People with sickle cell disease have horrific pain when their abnormal red blood cells deform and block arteries. They have higher risks of stroke and heart, lung and liver disease, and have an average life expectancy of 52.6, compared to life expectancy of 76.2 for all Americans. Sickle cell disease is common (about 100,000 in the US have the disease), and disproportionately affects Black people.
Two new treatments for sickle cell disease were approved by the Food and Drug Administration (FDA) last week. Casgevy, from Vertex and CRISPER, uses CRISPER technology to modify the patient’s own stem cells to produce fetal hemoglobin, which prevents sickle cell crisis. In clinical trials, 29 of 31 had freedom from severe sickle cell crisis for over a year. Casgevy’s price is $2.2 million. Lyfgenia, from Bluebird, uses a viral vector to modify a person’s stem cells to produce a variant of hemoglobin which prevents sickle cell crisis. Twenty-eight of 32 patients treated with Lyfgenia had freedom from severe sickle cell crisis for a year after treatment. The price for this drug is $3.1 million. The drugs are indicated for those over age 12 with moderate to severe sickle cell disease.
These treatments are complicated, and patients are subject to serious risks; stated cost of these drugs does not include associated medical care including long hospitalizations. Stem cells are harvested from the bone marrow, and patients are then treated with high doses of chemotherapy to kill all remaining stem cells in the bone marrow. The stem cells are treated and infused back into the patient, where they take up residence in the bone marrow and produce enough functional hemoglobin to protect the patient from sickle cell complications. This treatment requires a hospitalization that can last a month or more and has the same kind of dangers of infection associated with bone marrow transplants. The treatment likely decreases fertility and could come with risk of future cancers. The treatment is complex enough that it will only be offered in a few centers.
Source: Feurstein, StatNews December 8, 2023 LINK
Implications for employers;
- Cost of these treatments is quite high, although it’s projected that very few people will receive this treatment each year.
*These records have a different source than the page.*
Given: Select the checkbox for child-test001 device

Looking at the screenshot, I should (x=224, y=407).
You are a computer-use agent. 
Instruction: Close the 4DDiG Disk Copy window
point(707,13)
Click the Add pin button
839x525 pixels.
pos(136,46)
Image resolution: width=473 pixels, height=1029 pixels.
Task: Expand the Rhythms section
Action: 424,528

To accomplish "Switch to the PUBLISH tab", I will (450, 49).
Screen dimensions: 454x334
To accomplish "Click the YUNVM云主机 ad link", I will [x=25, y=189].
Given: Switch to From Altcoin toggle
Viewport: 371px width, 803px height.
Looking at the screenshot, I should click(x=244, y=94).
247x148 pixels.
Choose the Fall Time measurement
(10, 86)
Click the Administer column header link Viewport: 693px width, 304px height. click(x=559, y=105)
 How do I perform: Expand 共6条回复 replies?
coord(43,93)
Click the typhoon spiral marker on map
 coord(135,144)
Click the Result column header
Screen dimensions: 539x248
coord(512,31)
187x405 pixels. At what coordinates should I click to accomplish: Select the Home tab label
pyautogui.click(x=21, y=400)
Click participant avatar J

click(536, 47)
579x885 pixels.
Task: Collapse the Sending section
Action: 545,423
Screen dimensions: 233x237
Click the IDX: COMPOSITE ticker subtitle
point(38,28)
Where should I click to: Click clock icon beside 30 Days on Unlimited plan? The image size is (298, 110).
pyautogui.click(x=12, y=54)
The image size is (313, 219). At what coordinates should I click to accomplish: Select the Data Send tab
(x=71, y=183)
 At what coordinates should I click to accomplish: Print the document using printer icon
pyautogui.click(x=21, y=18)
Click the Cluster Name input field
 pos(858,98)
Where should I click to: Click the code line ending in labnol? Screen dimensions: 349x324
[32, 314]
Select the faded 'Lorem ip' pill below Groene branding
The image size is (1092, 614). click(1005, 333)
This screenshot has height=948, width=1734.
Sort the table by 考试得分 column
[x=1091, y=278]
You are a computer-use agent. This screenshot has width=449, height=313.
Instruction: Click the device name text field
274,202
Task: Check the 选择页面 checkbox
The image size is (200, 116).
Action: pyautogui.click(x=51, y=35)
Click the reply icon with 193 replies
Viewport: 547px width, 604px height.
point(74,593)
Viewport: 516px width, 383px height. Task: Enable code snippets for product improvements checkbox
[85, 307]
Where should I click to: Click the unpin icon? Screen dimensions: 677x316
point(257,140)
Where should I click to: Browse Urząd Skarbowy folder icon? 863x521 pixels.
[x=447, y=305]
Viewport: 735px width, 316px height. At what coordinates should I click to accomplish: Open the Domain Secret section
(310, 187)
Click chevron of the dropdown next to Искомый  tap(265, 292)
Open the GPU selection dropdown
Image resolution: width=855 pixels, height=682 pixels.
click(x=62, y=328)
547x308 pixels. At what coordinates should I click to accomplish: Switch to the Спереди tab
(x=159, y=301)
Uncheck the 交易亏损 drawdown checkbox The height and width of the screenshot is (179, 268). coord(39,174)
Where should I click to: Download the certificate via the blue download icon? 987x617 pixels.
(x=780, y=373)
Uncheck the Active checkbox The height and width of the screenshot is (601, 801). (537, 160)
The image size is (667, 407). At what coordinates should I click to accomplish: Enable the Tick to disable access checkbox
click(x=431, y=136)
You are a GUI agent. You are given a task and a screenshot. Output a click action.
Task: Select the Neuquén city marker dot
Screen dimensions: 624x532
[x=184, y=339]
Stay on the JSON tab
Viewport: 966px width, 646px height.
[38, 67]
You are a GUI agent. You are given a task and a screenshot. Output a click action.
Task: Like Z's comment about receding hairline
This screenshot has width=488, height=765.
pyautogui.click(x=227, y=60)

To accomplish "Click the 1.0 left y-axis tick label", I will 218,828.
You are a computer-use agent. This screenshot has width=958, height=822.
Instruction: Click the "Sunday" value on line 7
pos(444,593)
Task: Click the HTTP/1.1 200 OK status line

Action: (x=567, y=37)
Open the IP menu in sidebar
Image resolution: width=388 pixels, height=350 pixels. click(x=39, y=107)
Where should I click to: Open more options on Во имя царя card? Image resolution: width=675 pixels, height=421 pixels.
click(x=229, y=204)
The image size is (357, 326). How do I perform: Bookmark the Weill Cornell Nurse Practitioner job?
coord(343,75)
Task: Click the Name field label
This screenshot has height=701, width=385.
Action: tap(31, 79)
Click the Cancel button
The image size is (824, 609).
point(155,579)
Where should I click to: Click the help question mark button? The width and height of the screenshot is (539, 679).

IPD Analytics projects that neither of these drugs will be a billion-dollar drug before 2027 or 2028.
- Follow up so far is short, so it is possible that protection from these treatments will not persist for a patient’s lifetime.
- Effective treatment of sickle cell disease is great news for patients and could help prevent many cases of disability.
- Employers may want to consider adding sickle-cell disease to their travel benefit.
- Those who are being treated with these genetic therapies may want to freeze eggs or sperm to preserve future fertility. Employers may wish to review their plan documents, as many currently restrict coverage to those receiving therapy for cancer.
- Many with sickle cell disease are currently undertreated; publicity around the new genetic treatments could decrease barriers to treatment with older therapies.
- Outcomes based contracts for gene therapies in a commercial population are challenging to implement as employees may change insurers or employment during the monitoring period.
-Employers can review their stop loss policies to be sure that this treatment is not excluded.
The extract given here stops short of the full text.